Denn: Der im Stück porträtierte Immobilienhai ist A., »genannt der reiche Jude«. Darf denn seine Gier so erfolgreich um sich greifen und sich so kontrollfrei an den Schwachen mästen, weil das nazideutsche Verbrechen ihn unangreifbar macht? Diese Frage und die Furcht vor einer Debatte, die nur schiefgehen konnte, verhinderten lange eine deutsche Uraufführung, bis Roberto Ciulli 2009 am Mülheimer Theater an der Ruhr die Unternehmung wagte. Der sogenannte reiche Jude als Gleichnis auf jenen, der die Opferrolle ins genussvoll ausgelebte Rächerdasein kehrt; ein lästerliches Spiel mit den Schuldkomplexen einer Gesellschaft, die ständig neue Außenseiter produziert. Da genau ist der ganze Fassbinder erkennbar. Kunst als scharfkantiger Verweis: Erst eine Ordnung, die mit den geschichtsschwarzen Unterströmen ihres öffentlichen Bewusstseins unverstellt umginge, wäre frei. Dass dies die Gefahren reaktionärer Enthemmung einschließt, gehört zum Risiko jeder Freiheit.

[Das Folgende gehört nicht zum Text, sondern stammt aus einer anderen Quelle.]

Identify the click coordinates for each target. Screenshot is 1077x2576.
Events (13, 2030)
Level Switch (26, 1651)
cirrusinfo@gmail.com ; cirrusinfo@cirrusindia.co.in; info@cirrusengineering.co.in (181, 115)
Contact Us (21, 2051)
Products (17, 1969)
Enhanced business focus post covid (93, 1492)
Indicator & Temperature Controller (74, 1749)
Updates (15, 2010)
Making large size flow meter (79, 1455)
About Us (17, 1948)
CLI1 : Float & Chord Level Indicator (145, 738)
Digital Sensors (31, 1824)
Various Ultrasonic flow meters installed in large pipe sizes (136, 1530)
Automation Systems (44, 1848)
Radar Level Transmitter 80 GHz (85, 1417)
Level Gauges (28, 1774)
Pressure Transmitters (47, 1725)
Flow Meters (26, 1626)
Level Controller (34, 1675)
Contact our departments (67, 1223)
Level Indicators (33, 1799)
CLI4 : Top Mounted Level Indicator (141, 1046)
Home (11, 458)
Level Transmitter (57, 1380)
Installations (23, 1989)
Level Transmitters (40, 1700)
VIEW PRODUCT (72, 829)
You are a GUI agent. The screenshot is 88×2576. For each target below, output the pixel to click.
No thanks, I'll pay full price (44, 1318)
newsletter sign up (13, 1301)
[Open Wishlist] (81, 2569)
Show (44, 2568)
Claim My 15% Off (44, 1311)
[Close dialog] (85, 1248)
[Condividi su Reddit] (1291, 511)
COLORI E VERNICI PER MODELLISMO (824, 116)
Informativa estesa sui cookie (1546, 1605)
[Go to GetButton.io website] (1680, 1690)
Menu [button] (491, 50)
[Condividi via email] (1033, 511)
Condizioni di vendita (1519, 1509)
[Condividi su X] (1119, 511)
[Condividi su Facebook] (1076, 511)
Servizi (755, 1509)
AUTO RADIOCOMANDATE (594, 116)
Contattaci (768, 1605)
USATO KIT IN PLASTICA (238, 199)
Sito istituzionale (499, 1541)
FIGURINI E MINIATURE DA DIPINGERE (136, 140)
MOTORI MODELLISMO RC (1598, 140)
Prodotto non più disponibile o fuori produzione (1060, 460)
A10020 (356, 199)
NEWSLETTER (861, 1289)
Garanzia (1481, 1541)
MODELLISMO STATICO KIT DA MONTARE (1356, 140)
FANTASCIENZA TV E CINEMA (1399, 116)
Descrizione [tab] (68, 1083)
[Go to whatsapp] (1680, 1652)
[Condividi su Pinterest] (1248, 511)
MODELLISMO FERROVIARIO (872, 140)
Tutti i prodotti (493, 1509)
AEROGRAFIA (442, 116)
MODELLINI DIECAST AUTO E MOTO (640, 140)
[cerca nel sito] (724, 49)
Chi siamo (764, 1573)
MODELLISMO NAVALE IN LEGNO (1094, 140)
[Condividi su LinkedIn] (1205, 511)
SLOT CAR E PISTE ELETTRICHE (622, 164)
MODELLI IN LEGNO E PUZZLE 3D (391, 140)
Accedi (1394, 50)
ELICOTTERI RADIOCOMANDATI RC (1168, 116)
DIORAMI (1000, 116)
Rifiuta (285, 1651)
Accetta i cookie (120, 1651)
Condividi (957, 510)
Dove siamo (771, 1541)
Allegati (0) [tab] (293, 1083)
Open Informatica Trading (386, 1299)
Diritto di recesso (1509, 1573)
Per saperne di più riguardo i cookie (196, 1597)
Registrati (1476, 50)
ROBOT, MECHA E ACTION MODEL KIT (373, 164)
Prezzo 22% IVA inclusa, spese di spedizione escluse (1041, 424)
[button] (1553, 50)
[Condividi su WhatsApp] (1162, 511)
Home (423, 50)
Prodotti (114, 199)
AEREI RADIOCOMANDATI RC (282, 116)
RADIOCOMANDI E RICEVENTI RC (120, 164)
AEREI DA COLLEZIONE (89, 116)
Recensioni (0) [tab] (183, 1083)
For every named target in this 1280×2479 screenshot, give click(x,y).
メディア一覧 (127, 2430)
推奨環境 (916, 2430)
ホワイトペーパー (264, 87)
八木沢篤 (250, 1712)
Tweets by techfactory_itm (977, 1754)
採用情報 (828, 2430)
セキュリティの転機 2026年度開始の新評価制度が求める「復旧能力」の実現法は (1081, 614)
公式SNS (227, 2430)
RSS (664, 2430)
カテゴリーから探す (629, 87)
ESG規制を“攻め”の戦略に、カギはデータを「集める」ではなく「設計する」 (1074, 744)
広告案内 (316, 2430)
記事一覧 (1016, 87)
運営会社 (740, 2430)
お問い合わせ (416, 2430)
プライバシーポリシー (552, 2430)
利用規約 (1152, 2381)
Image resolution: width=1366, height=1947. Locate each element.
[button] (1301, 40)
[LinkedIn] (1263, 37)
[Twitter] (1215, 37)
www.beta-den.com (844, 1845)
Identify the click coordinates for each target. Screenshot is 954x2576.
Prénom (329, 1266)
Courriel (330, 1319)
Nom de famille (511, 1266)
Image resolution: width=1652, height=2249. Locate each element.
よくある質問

Fassbinder war eine Einheit von Arbeitssklave und Narziss, von Rose und Stacheldraht. Filme, Erzählungen. Und: Gedichte – in denen sich früh Mutter auf Schotter reimt, die geliebte Mutter so todkrank, und das Wirtschaftswunder verliert nicht den Reichtum, aber alle Wunder. »Im Land des Apfelbaums« heißt ein Band mit Gedichten. Der Apfel. Jeder Biss kracht. Die erste Frucht, an der man als Kind, in Nachbars Garten, die Fähigkeit zum Diebstahl trainiert. Der Apfel macht jede Vertreibung aus einem Paradies schmackhaft: dann, wenn das Zahnfleisch blutet.
Fassbinders Welt, die Deutschland heißt und zwischen Hitler und RAF immer im Herbst liegt: Hier schlug das Tötende ein in die Alltagsstunde der Sterblichen und ging unter die Häute, sie ledern zu machen oder hauchdünn. Beides ein Todesurteil. Fassbinders Werk bleibt gültig und brennend wegen dieses Künstlers schönster Unfähigkeit. Nämlich: jenes Unbegreifliche, das im Knäuel von Schuld und Sühne, Hass und Versöhnung steckt, je in etwas Auflösbares und Erledigtes zu bringen. Das ist kein Skandal, das ist eine Hoffnung. Es ist jenes Ganzkörperkopfweh, das lebendig hält.